Profitiert hat davon bisher vor allem sein griechischer Mannschaftskollege Sotirios Kyrgiakos, der zuletzt zwei der drei Frankfurter Kopfballtore Flankengeber Streit zu verdanken hatte. Doch die Qualitäten des Deutsch-Rumänen, der auf beiden offensiven Außenbahnen einsetzbar ist, beschränken sich nicht nur auf ruhende Bälle.

Entschlossen, ehrlich, impulsiv

Auf dem Platz ist Streit direkt, entschlossen und impulsiv. Einmal in Fahrt gekommen, ist der 27-Jährige kaum aufzuhalten. Streit weiß aber auch ohne Ball am Fuß immer genau, was er will. In Interviews macht er keinen Hehl aus seinen ehrgeizigen Zielen und formuliert diese auch sehr deutlich und ehrlich; wie zum Beispiel sein Bestreben, Frankfurt in Richtung Gelsenkirchen zu verlassen.

Obwohl der Wechsel zu Schalke, das offenbar immer noch an ihm interessiert ist, scheiterte, hängte er sich für die Eintracht voll rein und spielt bisher wieder eine sehr gute Saison - schon vier Assists stehen für den fast immer besten und aktivsten Frankfurter zu Buche. Zu einer Berufung in den Kader der deutschen Nationalmannschaft hat es für Streit bisher noch nicht gereicht - ein Schicksal, das er mit Club-Abwehrchef Andreas Wolf teilt. Aber wenn die beiden so weitermachen wie bisher, wird Bundestrainer Jogi Löw auf Dauer vermutlich nicht auf Ihre Dienste verzichten können...

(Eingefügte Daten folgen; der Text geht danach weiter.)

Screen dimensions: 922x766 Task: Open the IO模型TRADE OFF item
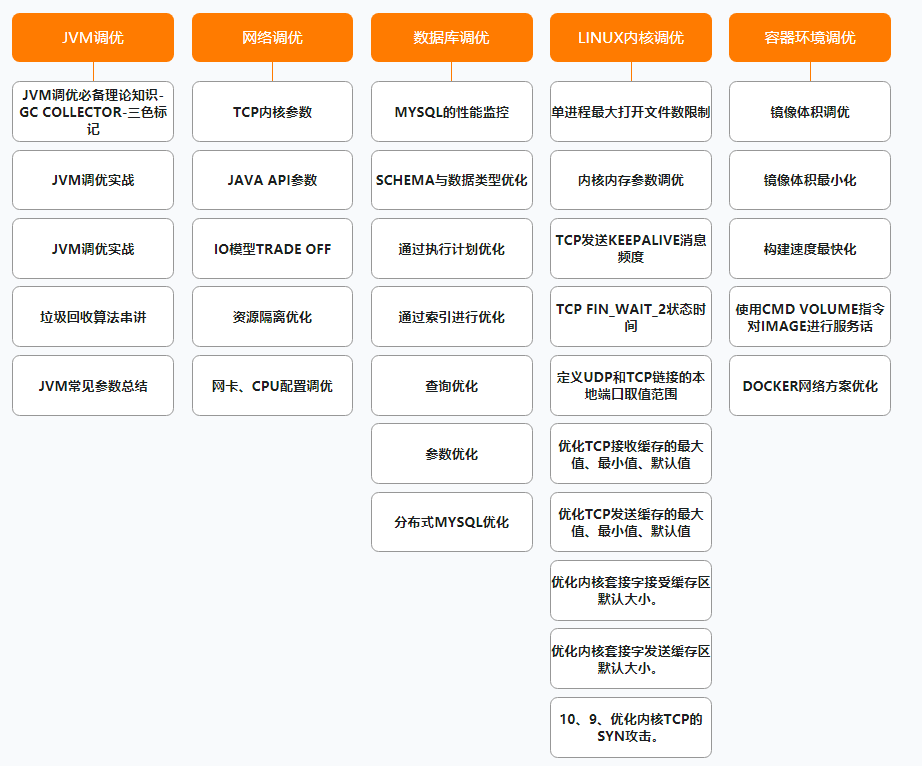[x=272, y=248]
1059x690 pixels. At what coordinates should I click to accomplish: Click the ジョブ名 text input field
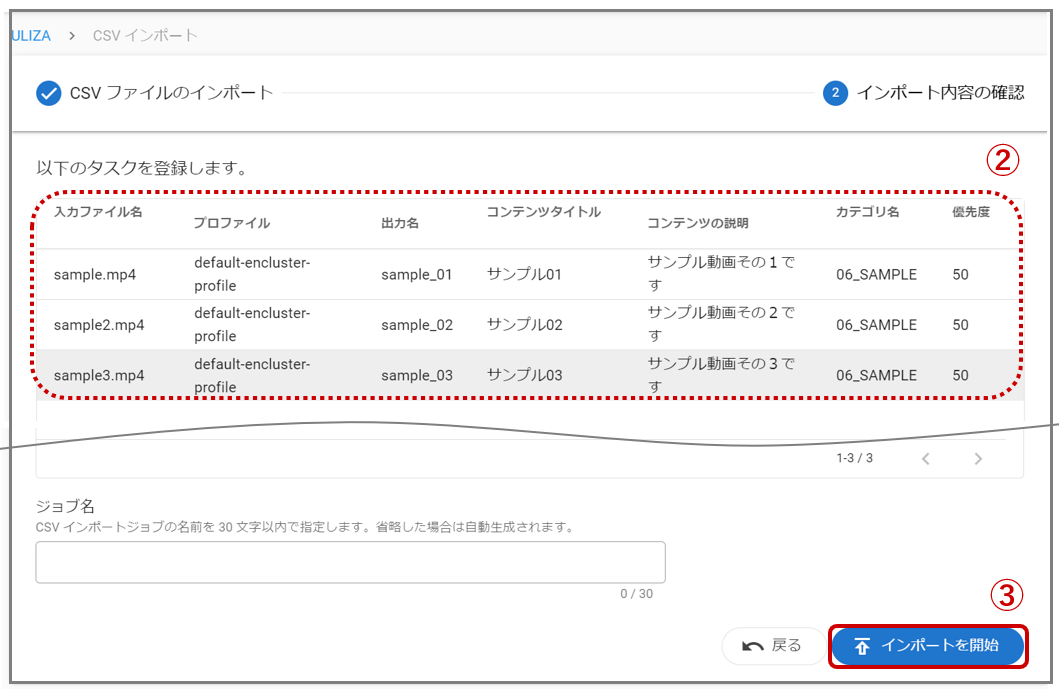(350, 562)
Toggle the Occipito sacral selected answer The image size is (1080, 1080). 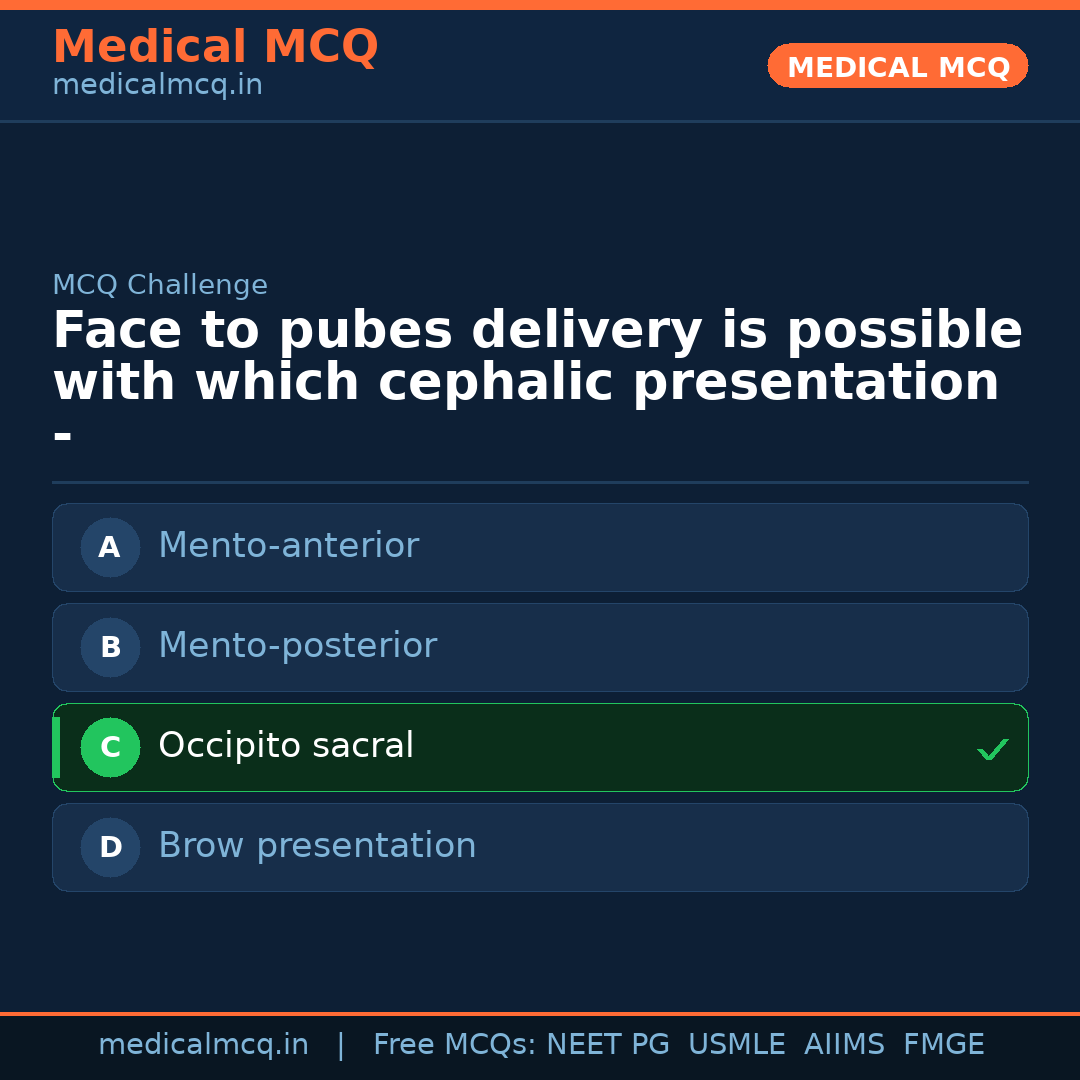(x=540, y=747)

Der Pokalfinal-Schiri pfeift

Peer Kluge sollte das Schiri-Gespann möglichst nicht aufschreiben

Nürnberg - Michael Weiner aus Giesen leitet am Samstag (20.10.07, 15.30 Uhr) das Bundesliga-Spiel zwischen dem 1. FC Nürnberg und Eintracht Frankfurt. Der 38-jährige Polizeibeamte, der in seiner Freizeit gerne joggt und liest, pfeift zum 115. Mal im Oberhaus. Bekanntschaft mit den Cluberern hat Weiner in seiner Karriere nach den Bayern am zweithäufigsten gemacht: Aus 18 Partien unter seiner Regie holte der Club fünf Siege, spielte sechsmal unentschieden und musste sich siebenmal geschlagen geben. In dieser Saison begegneten sich Weiner und der 1.FCN bislang noch nicht.

In guter Erinnerung haben die Fans des 1.FCN den international erfahrenen Schiedsrichter (14 Europapokal-Einsätze, 10 Länderspiele, U19 EM in Liechtenstein 2003) auf jeden Fall: Beim 3:2-Endspielsieg im DFB-Pokalfinale vergangene Saison war Weiner der Unparteiische. Zumindest die beiden Assistenten sind die gleichen wie damals im Mai: Norbert Grudzinski und Kai Voss. Vierter Offizieller ist diesmal Wolfgang Walz. Peer Kluge muss aufpassen, dass er sich keine Gelbe Karte einhandelt, denn mit vier Verwarnungen ist er der erste Club-Profi, dem in dieser Spielzeit eine Sperre droht.